Her supraclavicular  incisions healed well with only slight scarring.

Her reason for hardware removal was that the right arm when reaching back felt like it got ‘caught’ or snagged. Her hardware was removed uneventfully. The left clavicle was fully healed with no evidence ofnthe original apposition of the union of the two bone ends. On the right side there was some visibility of the osteotomy line but with no bone instability.

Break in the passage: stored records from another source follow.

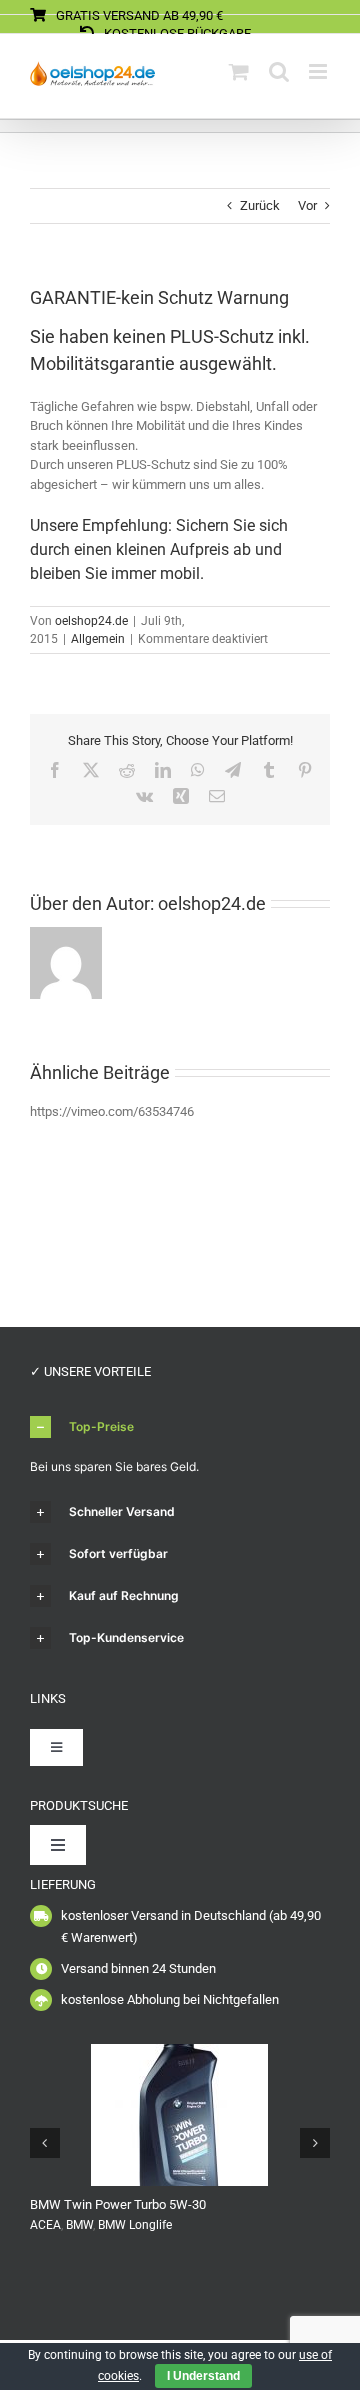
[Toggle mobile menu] (319, 71)
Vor (307, 205)
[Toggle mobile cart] (239, 71)
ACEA (45, 2225)
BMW (79, 2225)
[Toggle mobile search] (279, 71)
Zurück (260, 205)
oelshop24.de (91, 621)
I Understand (203, 2376)
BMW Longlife (135, 2225)
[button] (180, 1427)
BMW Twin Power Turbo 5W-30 (118, 2204)
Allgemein (98, 639)
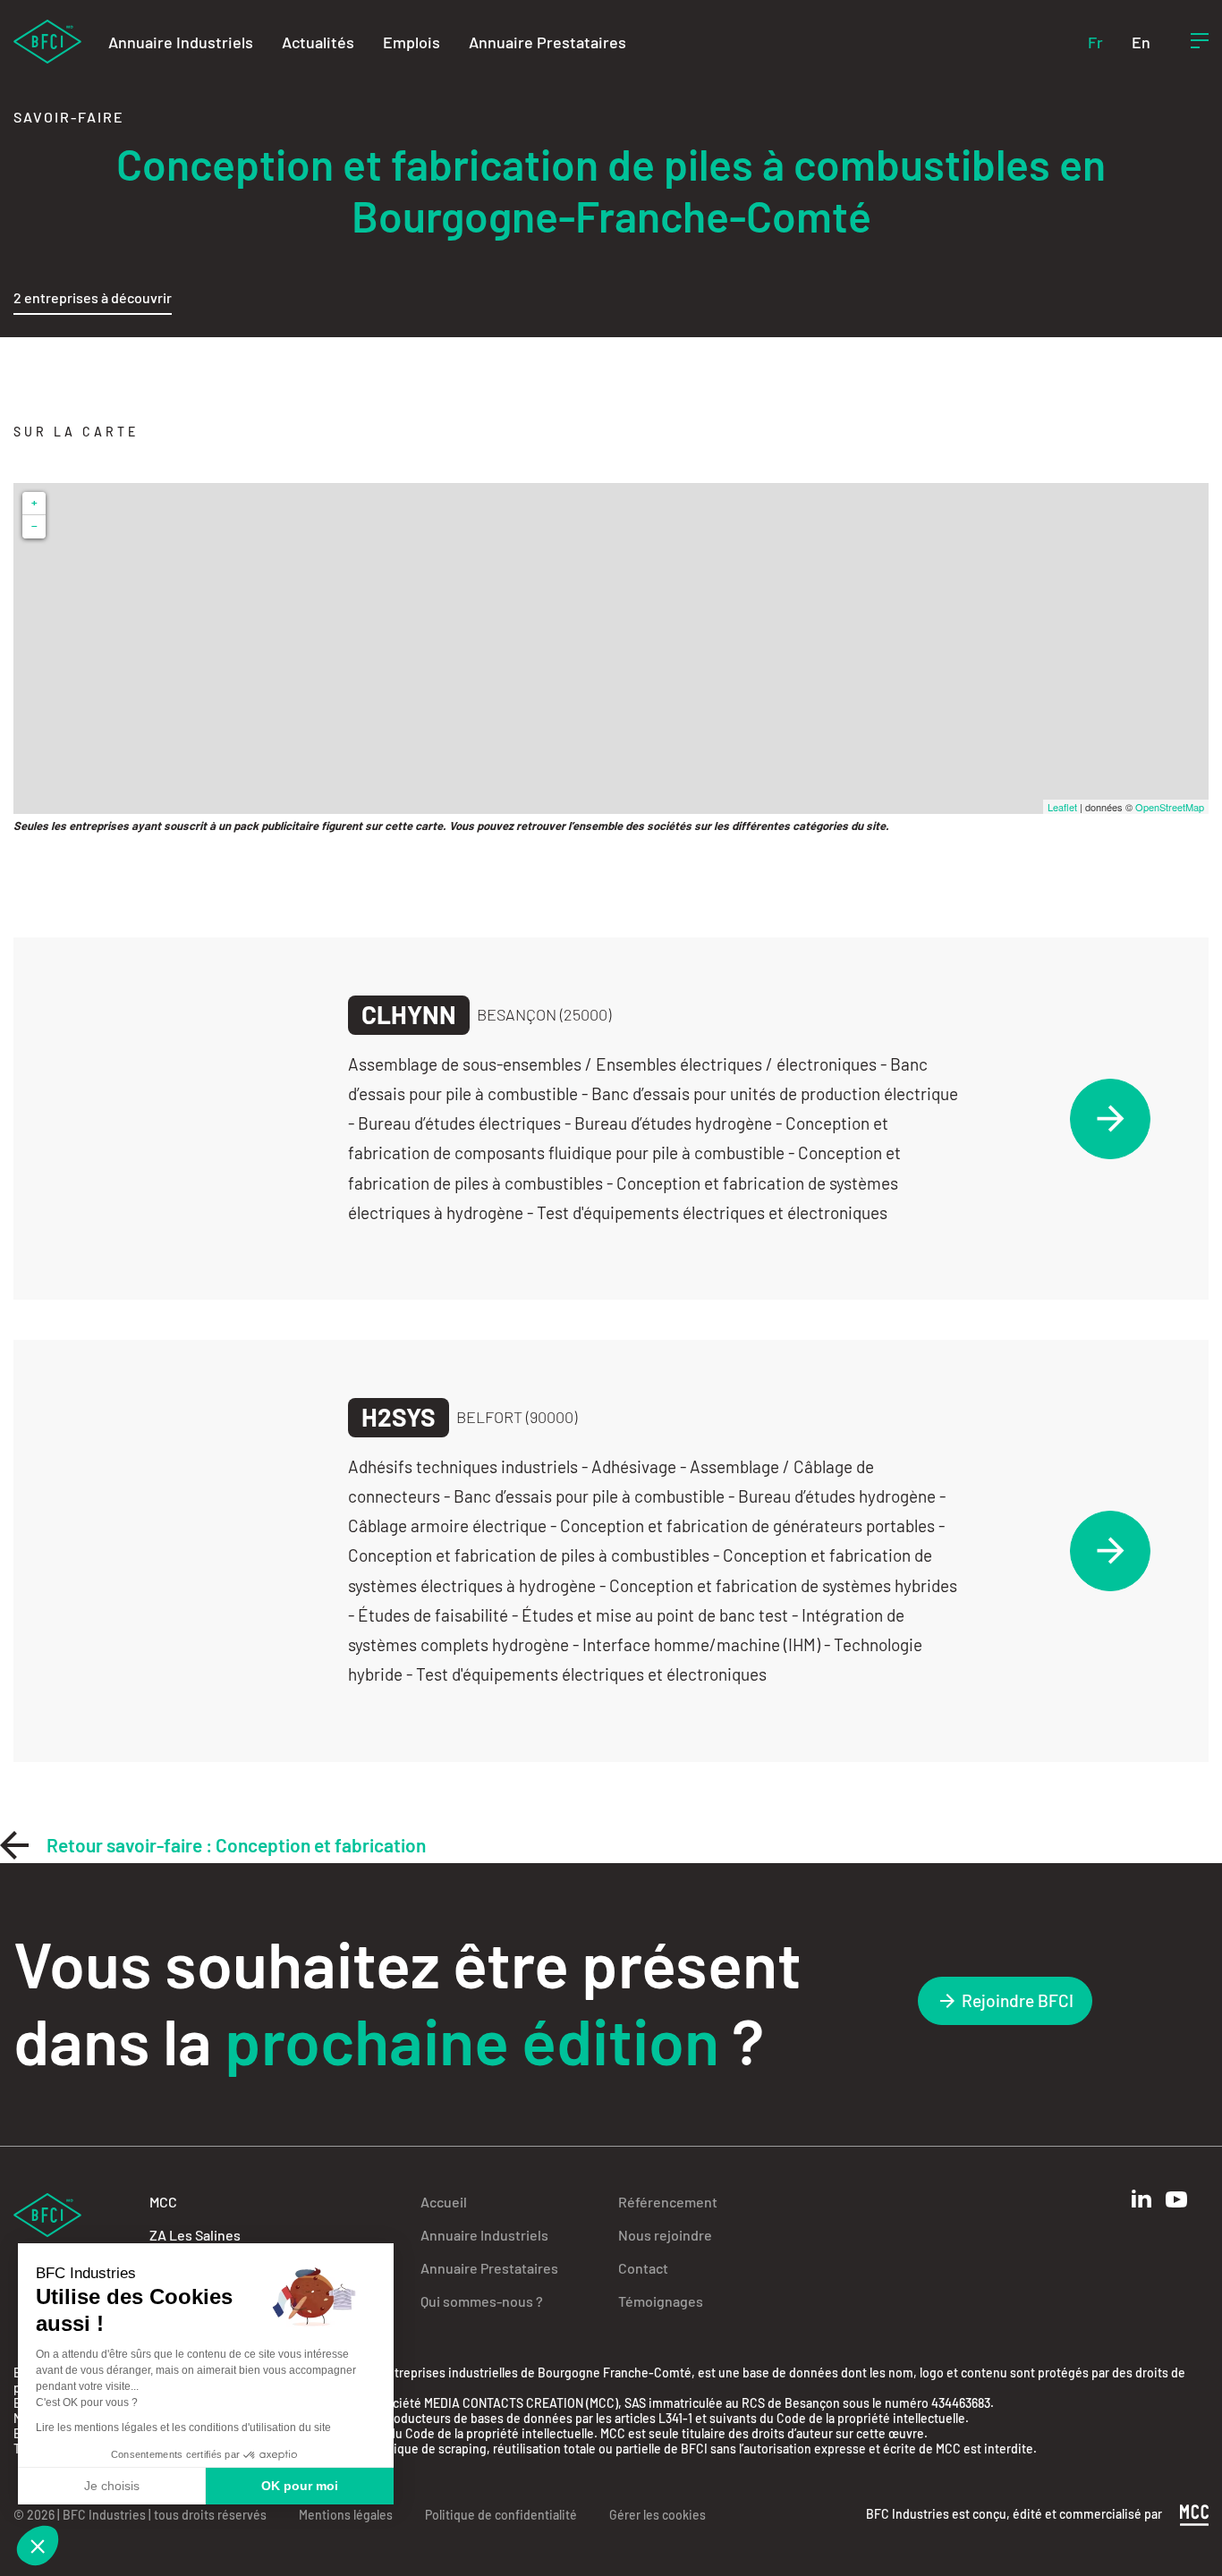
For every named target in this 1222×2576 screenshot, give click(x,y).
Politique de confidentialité (501, 2514)
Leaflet (1062, 807)
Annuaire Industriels (180, 42)
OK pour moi (299, 2486)
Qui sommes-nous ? (481, 2300)
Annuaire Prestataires (547, 42)
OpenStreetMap (1169, 807)
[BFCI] (47, 39)
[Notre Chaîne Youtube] (1176, 2199)
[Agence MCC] (1194, 2512)
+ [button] (34, 503)
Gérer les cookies (657, 2514)
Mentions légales (346, 2514)
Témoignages (660, 2300)
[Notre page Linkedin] (1141, 2199)
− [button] (34, 526)
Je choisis (112, 2486)
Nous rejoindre (665, 2234)
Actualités (318, 42)
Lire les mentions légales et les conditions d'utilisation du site (183, 2427)
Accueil (443, 2201)
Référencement (667, 2201)
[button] (37, 2545)
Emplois (411, 42)
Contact (643, 2267)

The bone of the clavicle has two layers, an inner marrow core surrounded by a circumfererntial wrap of dense cortical bone. The ratio between these two is a bit different in each patient, some having a greater marrow core while in others it is smaller. But regardless of this ratio in clavicle bone fixation it is important that the screws obtain purchase of the threads on both sides of the bone. (bicortical screw purchase) This is more important than the thickness of the plate used as fixation occurs by screw pullout and not by plate bending or breaking.

Key Points:

1) Shoulder dysphoria can also affect cis-females and not just transgender patients.

2) Lack of clavicle show indicates either a thick soft tissue cover or a thin clavicle bone.

3) Double plate fixation is indicated particularly in broader shoulders with thick soft tissues.